Cheiromancer said:
How long would it take to get to Alpha Centauri? If your formula is cubic then doubling travel time will octuple the distance traveled. I think it opens up interstellar travel, which was what Harmon wanted to avoid.
Not necessarily. Remember, you've got the speed of light as a hard speed limit, so you very quickly reach a practical limit of diminishing returns... Speeding up from .9C to .99C is a lot harder than speeding up from .1C to .9C, for example. What's more, from the outside observer's point of view the difference between you traveling at .90C and .91C is negligible, for all intents and purposes. And that's not even talking into account logistics problems of accelerating for that long (which is why bussard ramjets are so handy).
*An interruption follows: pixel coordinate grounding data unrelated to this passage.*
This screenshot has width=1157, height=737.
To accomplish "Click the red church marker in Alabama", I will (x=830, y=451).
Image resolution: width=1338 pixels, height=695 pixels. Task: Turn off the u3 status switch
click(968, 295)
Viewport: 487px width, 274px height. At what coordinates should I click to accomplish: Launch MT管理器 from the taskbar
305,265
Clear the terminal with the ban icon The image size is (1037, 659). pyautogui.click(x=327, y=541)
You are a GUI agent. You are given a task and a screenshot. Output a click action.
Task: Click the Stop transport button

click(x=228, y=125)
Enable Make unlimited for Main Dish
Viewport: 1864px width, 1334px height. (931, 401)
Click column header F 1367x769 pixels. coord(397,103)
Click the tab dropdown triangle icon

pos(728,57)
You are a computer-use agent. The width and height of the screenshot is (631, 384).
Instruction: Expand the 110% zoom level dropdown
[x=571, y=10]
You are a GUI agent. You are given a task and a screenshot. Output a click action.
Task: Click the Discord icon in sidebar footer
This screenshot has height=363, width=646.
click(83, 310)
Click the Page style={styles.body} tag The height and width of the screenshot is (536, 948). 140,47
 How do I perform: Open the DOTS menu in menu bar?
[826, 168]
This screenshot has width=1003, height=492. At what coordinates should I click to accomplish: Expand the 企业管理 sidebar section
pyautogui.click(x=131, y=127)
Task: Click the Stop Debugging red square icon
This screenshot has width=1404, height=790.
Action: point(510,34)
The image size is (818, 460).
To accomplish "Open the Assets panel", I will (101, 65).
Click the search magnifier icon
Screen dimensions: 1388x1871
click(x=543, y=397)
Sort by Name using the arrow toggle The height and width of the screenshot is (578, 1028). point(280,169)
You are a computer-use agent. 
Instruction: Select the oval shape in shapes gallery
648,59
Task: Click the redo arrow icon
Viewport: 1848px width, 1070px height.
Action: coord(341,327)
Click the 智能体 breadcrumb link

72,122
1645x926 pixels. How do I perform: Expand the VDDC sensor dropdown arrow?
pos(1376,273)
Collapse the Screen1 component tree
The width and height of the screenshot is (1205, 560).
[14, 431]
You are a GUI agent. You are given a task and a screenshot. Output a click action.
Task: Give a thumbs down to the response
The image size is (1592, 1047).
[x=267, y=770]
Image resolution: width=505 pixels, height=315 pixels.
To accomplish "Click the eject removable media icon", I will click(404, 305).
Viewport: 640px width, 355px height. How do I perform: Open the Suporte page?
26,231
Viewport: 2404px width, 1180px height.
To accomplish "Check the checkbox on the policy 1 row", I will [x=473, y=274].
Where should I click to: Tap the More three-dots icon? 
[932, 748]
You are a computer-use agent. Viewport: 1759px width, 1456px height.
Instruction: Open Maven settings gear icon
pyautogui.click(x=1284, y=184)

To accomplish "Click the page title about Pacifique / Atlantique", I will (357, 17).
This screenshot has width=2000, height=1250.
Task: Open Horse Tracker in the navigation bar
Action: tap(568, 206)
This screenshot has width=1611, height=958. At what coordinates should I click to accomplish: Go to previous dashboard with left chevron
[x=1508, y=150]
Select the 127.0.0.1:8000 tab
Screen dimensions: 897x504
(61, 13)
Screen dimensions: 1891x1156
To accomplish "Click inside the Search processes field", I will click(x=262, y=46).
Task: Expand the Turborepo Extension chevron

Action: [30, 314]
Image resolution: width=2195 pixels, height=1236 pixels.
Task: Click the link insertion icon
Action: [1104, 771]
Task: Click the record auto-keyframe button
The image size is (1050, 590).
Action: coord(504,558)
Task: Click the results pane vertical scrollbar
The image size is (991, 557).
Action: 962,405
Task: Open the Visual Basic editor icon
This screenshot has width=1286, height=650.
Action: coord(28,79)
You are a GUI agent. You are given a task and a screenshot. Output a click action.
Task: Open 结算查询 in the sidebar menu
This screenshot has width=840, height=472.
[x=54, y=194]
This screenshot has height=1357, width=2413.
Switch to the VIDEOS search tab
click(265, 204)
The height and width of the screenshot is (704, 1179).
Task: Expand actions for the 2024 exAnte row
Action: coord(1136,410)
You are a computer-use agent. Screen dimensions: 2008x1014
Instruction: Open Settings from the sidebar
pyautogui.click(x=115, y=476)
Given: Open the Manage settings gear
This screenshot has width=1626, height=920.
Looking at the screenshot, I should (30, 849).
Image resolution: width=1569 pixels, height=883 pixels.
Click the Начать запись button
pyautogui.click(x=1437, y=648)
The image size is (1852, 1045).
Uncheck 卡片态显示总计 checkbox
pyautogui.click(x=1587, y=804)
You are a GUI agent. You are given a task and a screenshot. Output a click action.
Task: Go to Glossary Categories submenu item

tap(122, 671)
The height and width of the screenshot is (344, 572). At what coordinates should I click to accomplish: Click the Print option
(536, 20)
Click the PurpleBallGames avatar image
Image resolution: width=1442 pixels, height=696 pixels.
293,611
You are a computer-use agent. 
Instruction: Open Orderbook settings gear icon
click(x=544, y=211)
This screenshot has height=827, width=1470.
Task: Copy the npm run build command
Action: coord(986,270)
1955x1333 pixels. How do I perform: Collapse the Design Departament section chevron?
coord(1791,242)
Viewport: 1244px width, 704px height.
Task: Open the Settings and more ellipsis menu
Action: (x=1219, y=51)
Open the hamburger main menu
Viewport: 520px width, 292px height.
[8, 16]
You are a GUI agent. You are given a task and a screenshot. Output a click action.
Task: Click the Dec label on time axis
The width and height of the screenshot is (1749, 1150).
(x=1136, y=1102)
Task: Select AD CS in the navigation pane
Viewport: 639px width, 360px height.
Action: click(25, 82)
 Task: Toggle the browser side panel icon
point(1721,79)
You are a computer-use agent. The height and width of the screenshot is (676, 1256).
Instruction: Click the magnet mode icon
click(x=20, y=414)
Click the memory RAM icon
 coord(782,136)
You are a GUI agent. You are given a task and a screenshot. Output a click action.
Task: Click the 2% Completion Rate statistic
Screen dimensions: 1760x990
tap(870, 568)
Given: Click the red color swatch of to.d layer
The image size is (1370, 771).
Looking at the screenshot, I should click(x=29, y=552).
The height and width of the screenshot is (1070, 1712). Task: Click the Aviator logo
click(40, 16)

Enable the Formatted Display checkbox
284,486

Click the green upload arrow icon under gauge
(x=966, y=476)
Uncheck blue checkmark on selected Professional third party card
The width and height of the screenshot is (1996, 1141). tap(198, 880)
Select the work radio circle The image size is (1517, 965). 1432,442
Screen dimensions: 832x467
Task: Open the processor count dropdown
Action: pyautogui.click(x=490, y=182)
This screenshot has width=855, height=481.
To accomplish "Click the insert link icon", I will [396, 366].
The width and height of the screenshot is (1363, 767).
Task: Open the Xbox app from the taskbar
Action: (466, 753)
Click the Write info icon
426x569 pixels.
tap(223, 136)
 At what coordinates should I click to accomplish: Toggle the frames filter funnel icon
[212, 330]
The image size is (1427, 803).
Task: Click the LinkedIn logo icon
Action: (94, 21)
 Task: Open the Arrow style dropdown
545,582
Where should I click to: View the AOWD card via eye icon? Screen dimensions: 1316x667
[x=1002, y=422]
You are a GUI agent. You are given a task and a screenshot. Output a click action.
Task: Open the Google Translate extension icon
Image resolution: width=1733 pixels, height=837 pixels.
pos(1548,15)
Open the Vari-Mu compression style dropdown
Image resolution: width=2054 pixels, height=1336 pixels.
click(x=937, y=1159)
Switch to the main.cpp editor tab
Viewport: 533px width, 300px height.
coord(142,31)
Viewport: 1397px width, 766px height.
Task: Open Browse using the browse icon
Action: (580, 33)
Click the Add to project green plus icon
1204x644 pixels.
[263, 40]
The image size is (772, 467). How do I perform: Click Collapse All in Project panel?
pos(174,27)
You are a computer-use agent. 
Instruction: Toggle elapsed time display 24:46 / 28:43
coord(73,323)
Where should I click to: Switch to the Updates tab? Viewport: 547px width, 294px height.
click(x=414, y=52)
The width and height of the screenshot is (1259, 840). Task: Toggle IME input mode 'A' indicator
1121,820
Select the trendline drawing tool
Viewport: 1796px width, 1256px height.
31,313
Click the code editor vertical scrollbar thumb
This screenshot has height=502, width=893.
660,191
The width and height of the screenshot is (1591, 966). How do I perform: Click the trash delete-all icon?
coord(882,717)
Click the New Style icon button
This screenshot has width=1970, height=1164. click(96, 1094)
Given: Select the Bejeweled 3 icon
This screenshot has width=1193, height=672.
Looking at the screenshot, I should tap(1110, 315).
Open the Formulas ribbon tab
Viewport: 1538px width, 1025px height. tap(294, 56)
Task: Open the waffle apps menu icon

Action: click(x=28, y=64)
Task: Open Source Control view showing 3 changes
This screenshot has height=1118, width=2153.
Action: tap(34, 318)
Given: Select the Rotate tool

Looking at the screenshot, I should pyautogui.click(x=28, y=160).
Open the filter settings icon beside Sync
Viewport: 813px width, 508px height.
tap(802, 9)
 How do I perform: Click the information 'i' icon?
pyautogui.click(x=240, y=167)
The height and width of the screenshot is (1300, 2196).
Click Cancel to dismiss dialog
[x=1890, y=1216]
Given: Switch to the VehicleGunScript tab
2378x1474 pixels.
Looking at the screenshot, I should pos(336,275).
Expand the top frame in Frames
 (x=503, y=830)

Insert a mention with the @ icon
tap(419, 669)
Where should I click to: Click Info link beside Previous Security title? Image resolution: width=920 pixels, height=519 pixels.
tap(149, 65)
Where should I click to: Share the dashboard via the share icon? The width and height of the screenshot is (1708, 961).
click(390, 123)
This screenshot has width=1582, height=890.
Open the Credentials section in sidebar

The only real benefit you get is from the apparent relativistic effects -- the trip takes a little less time for you, inside the ship, but still takes approximately the same time for everyone else outside the ship.
At one point, I had an automated Excel spreadsheet that, if you entered a distance, would calculate travel times (and apparent travel times for the passengers), based on different rates of constant acceleration and deceleration.
If I remember right (Correct me if you care to, Umbran or anyone else... it was LONG time ago and I don't feel like re-doing the math
), someone traveling in a spaceship to Alpha Centauri at a contant acceleration of 1G would get there in roughly 5 years (actual time), but only 2 years and a handful of months would have passed on board the ship.